On the "should be" line, let's just reflect for a minute that America, after 8 years of a ranch farmhand, is about to elect a black technocrat with a Muslim name as POTUS. There's no "should be" for that scenario. It's utterly amazing.



"On the "should be" line, let's just reflect for a minute that America, after 8 years of a ranch farmhand, is about to elect a black technocrat with a Muslim name as POTUS. There's no "should be" for that scenario. It's utterly amazing."

I'm a little more cynical than that. I think once you realize the president is just some idiot that we use for a single-point-of-decision-making and scape goat for stuff, and that just about any idiot can and has done it, the particulars of the idiot in question are not that interesting.

But my opinion is post-partisan. I can completely understand folks getting excited about their guy and angry about the other guy -- that's the way the system is supposed to work.

It's not a popular thing to say, but I imagine we're going to see a lot of reverse-racism in this election: folks voting for the black guy because it makes them feel good. Sort of to help settle the civil rights score. I don't say that in any way to disparage Obama, simply to profile the voters. It will be interesting, if he wins, to see how he does once he has been president for four years and is no longer unique or can run as an outsider.

(cringes for upcoming downmods)


the president is just some idiot that we use for a single-point-of-decision-making and scape goat

Call me naive, but I like to think that this is the degenerate state of the office in question. It can be so much more, and not in the "opaque unitary executive" sense for which it has been abused lately.


Look at it this way -- the founders set the system up assuming everybody would try to game it. The system is built on the fact that the president will overreach, the congress will be fractious, etc. It is built assuming checks and balances are needed, not that only great people will serve.

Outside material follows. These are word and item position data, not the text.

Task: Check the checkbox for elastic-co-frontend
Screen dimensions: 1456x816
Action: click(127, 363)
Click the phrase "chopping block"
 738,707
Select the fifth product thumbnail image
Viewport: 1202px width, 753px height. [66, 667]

Perhaps putting it that way is a little better for you? In my mind, the president is first and foremost an average citizen who is called upon to do some work for the country for a few years. I think if we forget the "average" part of that equation, we start expecting more and more of the office and crossing the line into hero worship. If the president becomes a hero or in any way messianic, we've lost the true meaning of the office. The point is that we're all qualified. It's a democracy.

Can we have presidents that we think did great jobs? Sure. But that immediately gets into opinion, which is politics by any other name. My great president is the night watchman, making sure the nation is safe but staying aloof. Perhaps yours is the architect, designing our society of tomorrow, etc. (Substitute various opinions of "good" and "bad" here) I'm not going to accept your position, nor your mine. So we vote on those poor schmucks that are big-headed enough to think they can do the job better than the rest of us.

If you think about it, it's a great system. It allows lots of conflict without violence, it allows one person to stand for all the ills of the nation, it promotes competitiveness among the parties to solve problems. It even gives those who require it heroes to worship.


Having to accumulate over 80-100 million votes waters down the candidates and their policies. But the closest alternative would be a prime minister and right now that slot would get filled by Pelosi or Reid. That's far worse, especially since before that would have been DeLay or Hastert.

The masses seem to do a pretty decent job in that light.


Despite Obama's clear understanding of technology, I'm not sure a lawyer/career politician can qualify as a technocrat. Hu Jintao is a technocrat. Barack Obama just has good technology policy. But yeah, it's pretty amazing. It might be enough to restore the rest of the world's faith in America.


Labels aside, he had the good sense to hire a Facebook co-founder to run his on-line operation:

http://www.nytimes.com/2008/07/07/technology/07hughes.html?_...

I know I wouldn't be surprised to see Hughes running the "Google for Government" initiative. That proposal is a huge step forward in transparency and accountability that any technocrat could love. The proposed technology czar is also really cool. How about Woz as a cabinet member?


:) I'm hoping for Lawrence Lessig myself.